Material shown:

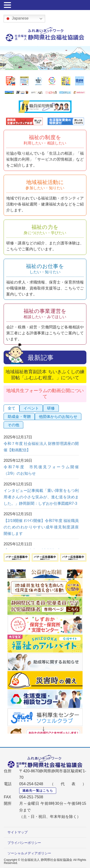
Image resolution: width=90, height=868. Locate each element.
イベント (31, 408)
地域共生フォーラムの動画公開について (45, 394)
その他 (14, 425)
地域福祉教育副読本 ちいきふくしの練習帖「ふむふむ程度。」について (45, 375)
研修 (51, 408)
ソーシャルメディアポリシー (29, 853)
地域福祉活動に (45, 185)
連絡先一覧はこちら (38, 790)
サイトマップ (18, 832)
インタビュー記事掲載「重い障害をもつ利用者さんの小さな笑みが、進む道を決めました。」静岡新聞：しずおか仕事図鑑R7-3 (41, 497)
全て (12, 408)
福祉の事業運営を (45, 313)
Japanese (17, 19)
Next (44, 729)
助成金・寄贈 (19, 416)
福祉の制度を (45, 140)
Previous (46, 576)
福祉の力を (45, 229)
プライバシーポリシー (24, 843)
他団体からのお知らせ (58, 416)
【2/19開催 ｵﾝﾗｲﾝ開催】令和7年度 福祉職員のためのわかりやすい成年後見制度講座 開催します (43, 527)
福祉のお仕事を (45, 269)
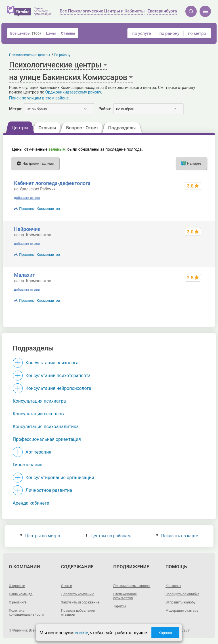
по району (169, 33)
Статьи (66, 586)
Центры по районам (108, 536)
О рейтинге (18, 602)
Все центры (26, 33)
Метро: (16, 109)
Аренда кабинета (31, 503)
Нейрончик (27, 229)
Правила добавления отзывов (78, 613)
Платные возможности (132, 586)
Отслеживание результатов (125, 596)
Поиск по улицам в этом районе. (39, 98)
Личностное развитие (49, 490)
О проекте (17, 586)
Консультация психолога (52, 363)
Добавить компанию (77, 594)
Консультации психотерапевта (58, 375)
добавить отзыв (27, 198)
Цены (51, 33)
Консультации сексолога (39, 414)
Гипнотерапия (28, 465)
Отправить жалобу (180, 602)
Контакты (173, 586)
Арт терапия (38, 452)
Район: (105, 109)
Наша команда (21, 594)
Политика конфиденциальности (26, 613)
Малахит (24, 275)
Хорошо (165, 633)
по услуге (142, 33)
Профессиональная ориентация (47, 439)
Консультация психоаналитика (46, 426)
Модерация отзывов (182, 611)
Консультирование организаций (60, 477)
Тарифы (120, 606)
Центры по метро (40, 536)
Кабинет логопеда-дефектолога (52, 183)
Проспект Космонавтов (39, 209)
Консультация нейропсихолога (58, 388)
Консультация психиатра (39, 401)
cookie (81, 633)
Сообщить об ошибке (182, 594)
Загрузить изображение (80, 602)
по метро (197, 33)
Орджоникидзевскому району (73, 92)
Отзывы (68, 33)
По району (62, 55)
==
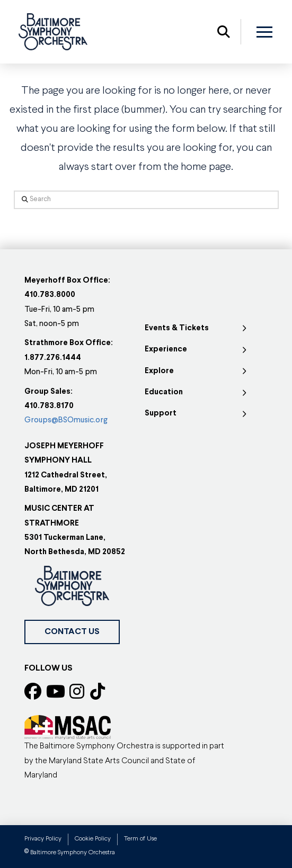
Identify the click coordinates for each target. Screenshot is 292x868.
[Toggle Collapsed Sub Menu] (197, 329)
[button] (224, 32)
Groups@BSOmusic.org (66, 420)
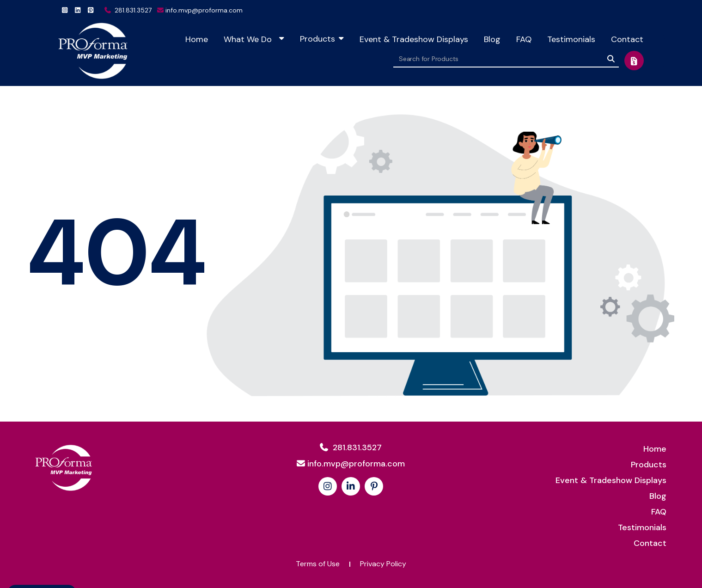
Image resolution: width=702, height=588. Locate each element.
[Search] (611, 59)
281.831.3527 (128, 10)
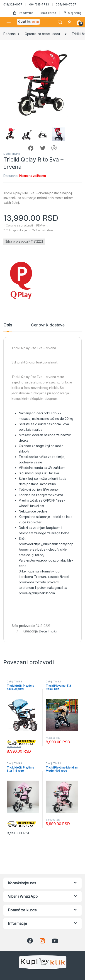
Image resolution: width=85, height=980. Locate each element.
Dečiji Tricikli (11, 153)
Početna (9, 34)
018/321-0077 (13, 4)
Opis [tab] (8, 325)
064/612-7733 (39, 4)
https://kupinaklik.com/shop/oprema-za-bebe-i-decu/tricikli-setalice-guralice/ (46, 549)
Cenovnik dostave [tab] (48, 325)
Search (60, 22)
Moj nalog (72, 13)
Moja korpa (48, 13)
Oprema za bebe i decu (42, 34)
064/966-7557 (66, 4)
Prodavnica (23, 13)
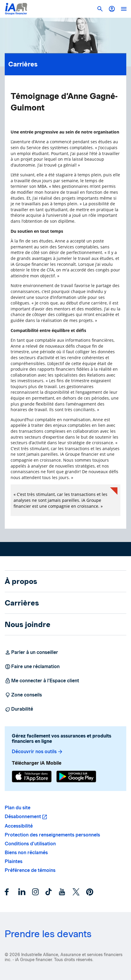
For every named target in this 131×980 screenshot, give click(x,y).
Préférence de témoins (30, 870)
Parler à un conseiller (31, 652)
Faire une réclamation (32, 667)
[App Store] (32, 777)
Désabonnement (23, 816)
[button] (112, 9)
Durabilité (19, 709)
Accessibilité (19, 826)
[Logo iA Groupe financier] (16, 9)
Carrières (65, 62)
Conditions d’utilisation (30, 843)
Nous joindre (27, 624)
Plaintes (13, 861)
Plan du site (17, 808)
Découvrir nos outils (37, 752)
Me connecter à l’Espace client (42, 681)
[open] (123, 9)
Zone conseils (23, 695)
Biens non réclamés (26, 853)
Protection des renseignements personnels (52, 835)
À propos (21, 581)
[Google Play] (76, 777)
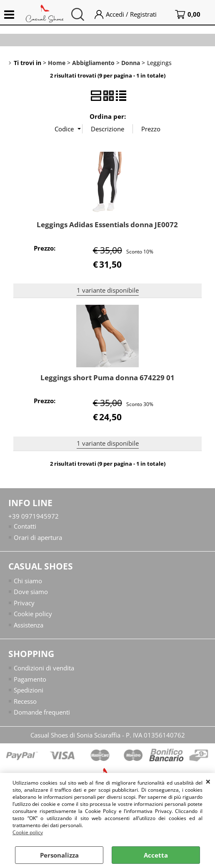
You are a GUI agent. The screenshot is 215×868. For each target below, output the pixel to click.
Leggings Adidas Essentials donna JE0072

Task details: Rewrite the items in the part that opens with the line containing "018/321-0077 (13, 4)" and closes with the line containing "Leggings Adidas Essentials donna JE0072", both lines included, keeping the requests and multiplying every coordinate in the answers by 1.35, rounded to whole numbers with halves rounded up. Leave the pictures out and give only these lines.

Solution below:
018/321-0077 (18, 5)
Opis [tab] (11, 439)
064/612-7733 (53, 5)
https://kupinaklik.com/shop/oprema-za-bebe-i-decu/tricikli-setalice-guralice/ (62, 741)
Cenovnik dostave [tab] (65, 439)
Search (81, 30)
Moj nalog (97, 18)
Moja korpa (65, 18)
Oprema za bebe i decu (57, 46)
064/966-7557 (89, 5)
Prodavnica (31, 18)
For every named target in this 131×980 screenshot, give click(x,y).
Préférence de témoins (41, 1175)
Parler à un conseiller (42, 880)
Faire une réclamation (43, 900)
[App Store] (43, 1049)
Désabonnement (31, 1102)
[button] (151, 12)
Durabilité (26, 957)
Accessibilité (26, 1115)
[Logo iA Groupe financier] (22, 12)
Carrières (88, 84)
Conditions d’utilisation (41, 1138)
Nous joindre (36, 842)
Plaintes (18, 1162)
Plan du site (23, 1091)
Découvrir nos outils (50, 1015)
Me connecter à l’Espace client (57, 919)
[open] (166, 12)
Zone conseils (31, 938)
Biens non réclamés (35, 1152)
Protection des renseignements personnels (70, 1127)
À propos (28, 784)
[Google Play] (103, 1049)
You are a GUI agent. The screenshot is 215×868. For each target below, output the pixel to click.
Leggings Adidas Essentials donna JE0072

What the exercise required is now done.